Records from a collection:

= = =

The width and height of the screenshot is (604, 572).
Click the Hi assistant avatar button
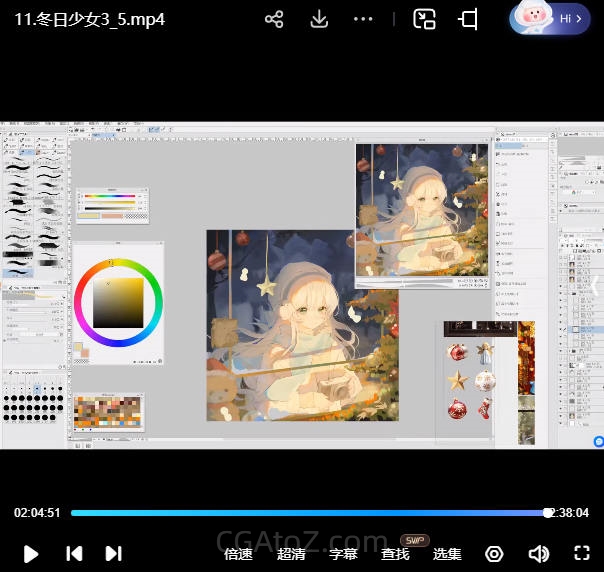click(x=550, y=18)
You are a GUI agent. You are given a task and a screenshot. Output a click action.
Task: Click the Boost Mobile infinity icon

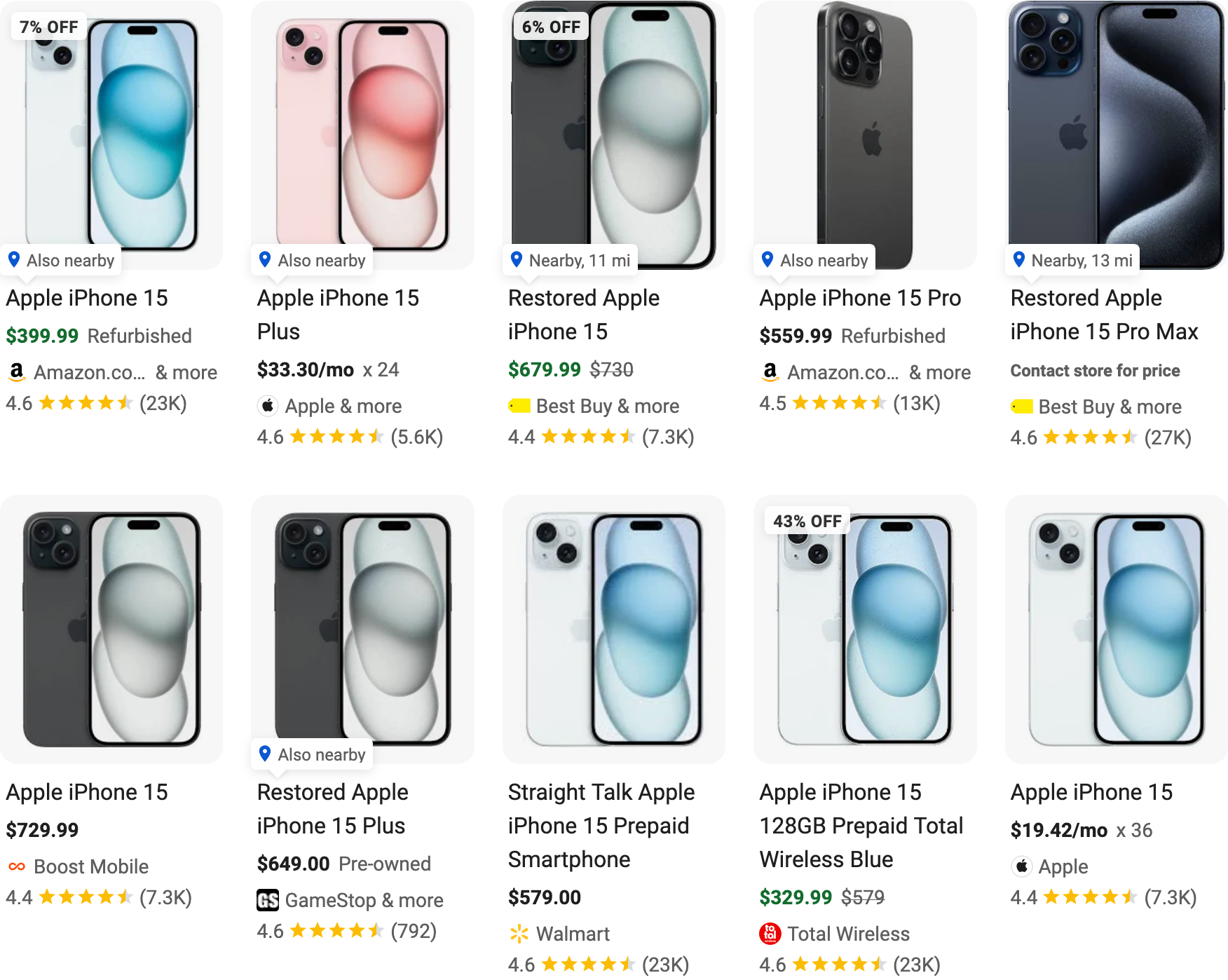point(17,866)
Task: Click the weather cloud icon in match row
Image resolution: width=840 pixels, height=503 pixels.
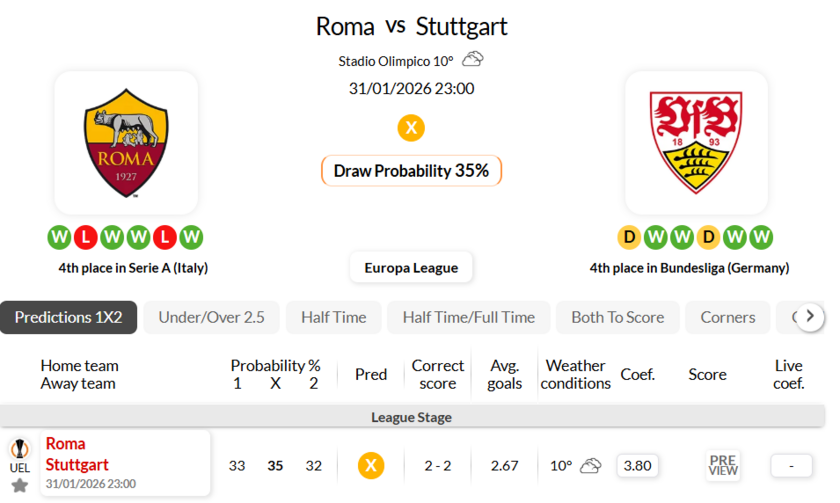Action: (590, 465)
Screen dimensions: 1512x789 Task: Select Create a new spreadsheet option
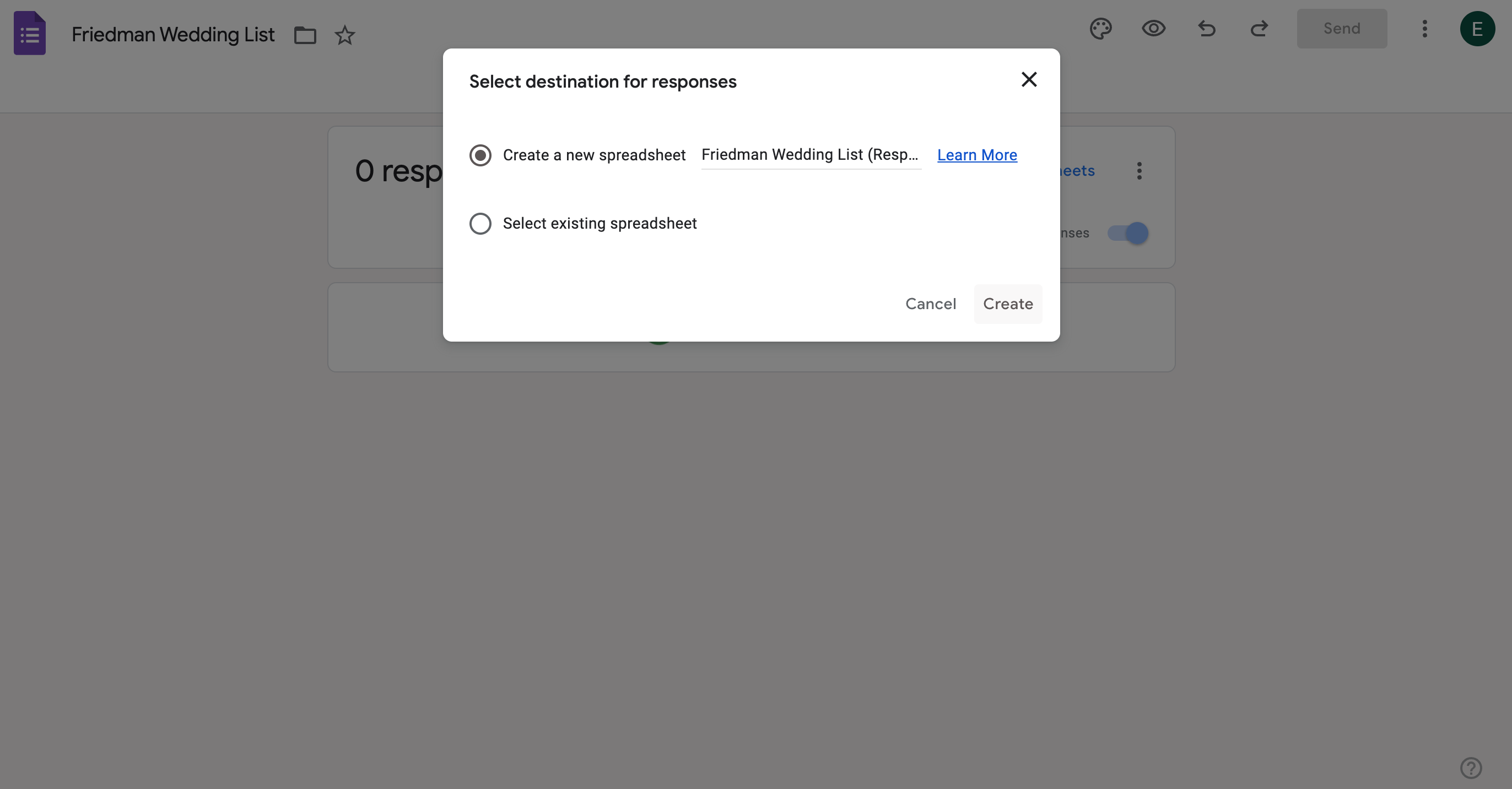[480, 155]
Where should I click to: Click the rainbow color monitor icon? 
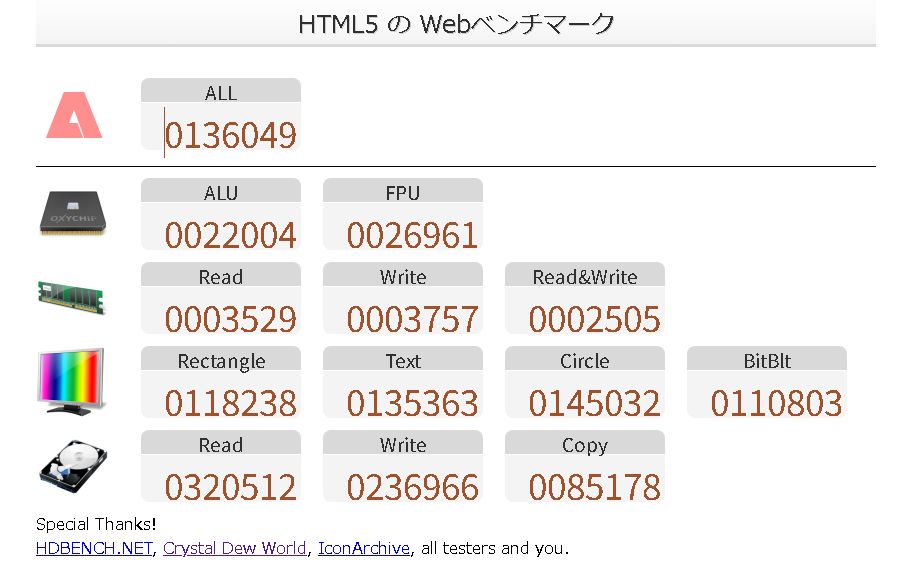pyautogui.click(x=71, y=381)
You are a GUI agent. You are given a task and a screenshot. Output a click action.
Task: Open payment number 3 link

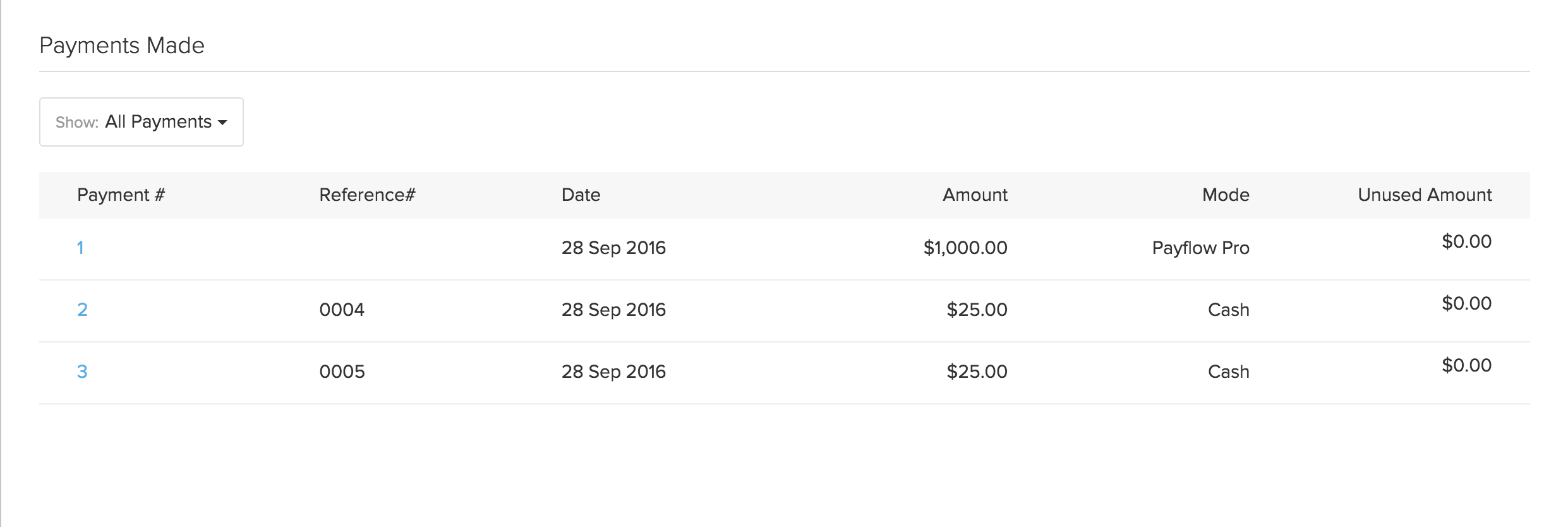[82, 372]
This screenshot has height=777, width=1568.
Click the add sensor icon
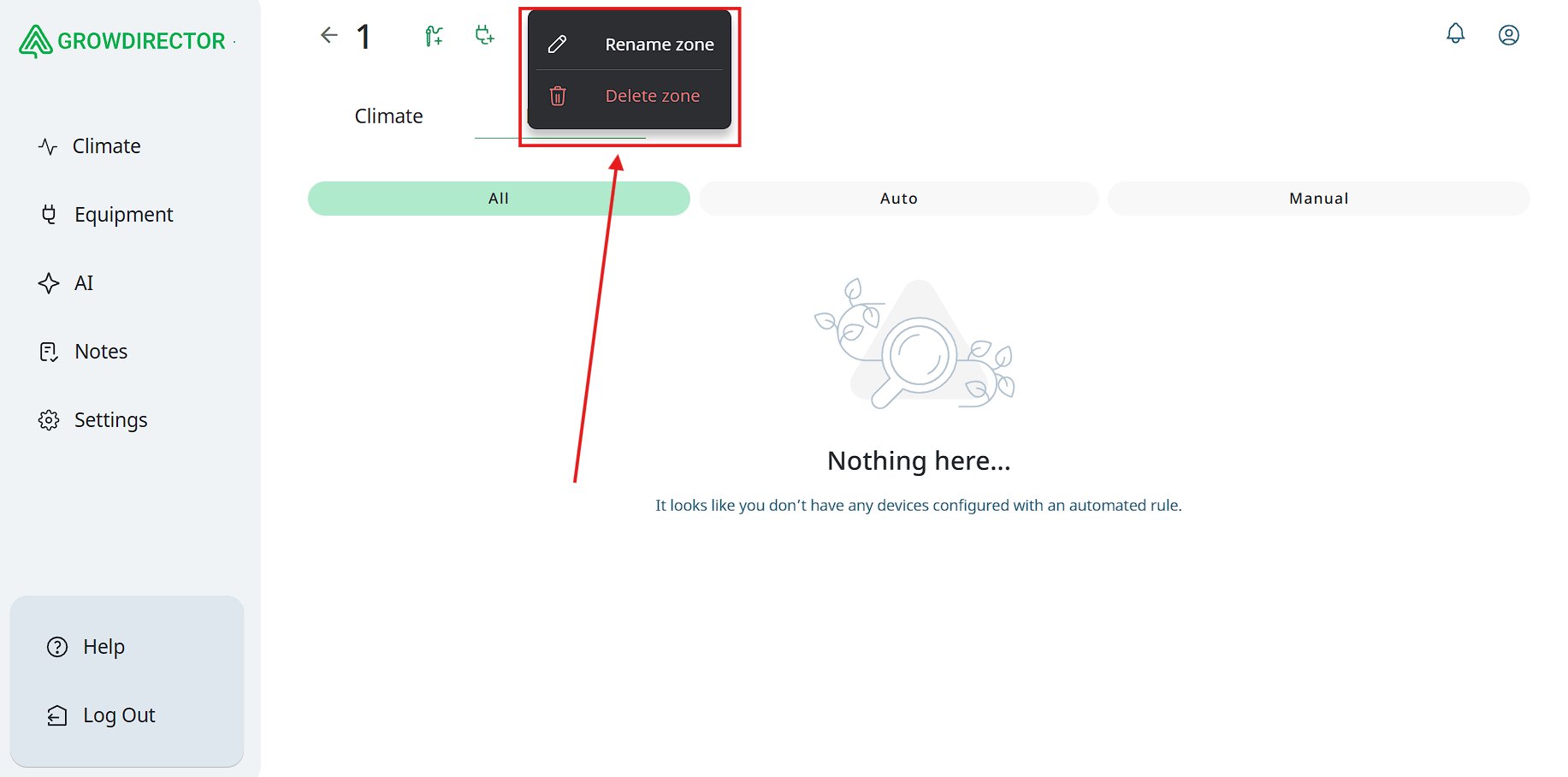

= = =

• **REQUIRED ACTION**
Please transcribe each entry exactly and exclude any image it contains.

• **RESPONSE**
The width and height of the screenshot is (604, 572).
Click the Hi assistant avatar button
click(x=550, y=18)
You are a GUI agent. You are given a task and a screenshot. Output a click action.
Task: Click the Boost Mobile infinity icon

point(17,866)
Task: Click the weather cloud icon in match row
Image resolution: width=840 pixels, height=503 pixels.
Action: (590, 465)
Screen dimensions: 1512x789 Task: Select Create a new spreadsheet option
[480, 155]
Where should I click to: Click the rainbow color monitor icon? 
pyautogui.click(x=71, y=381)
You are a GUI agent. You are given a task and a screenshot. Output a click action.
Task: Open payment number 3 link

[82, 372]
This screenshot has height=777, width=1568.
Click the add sensor icon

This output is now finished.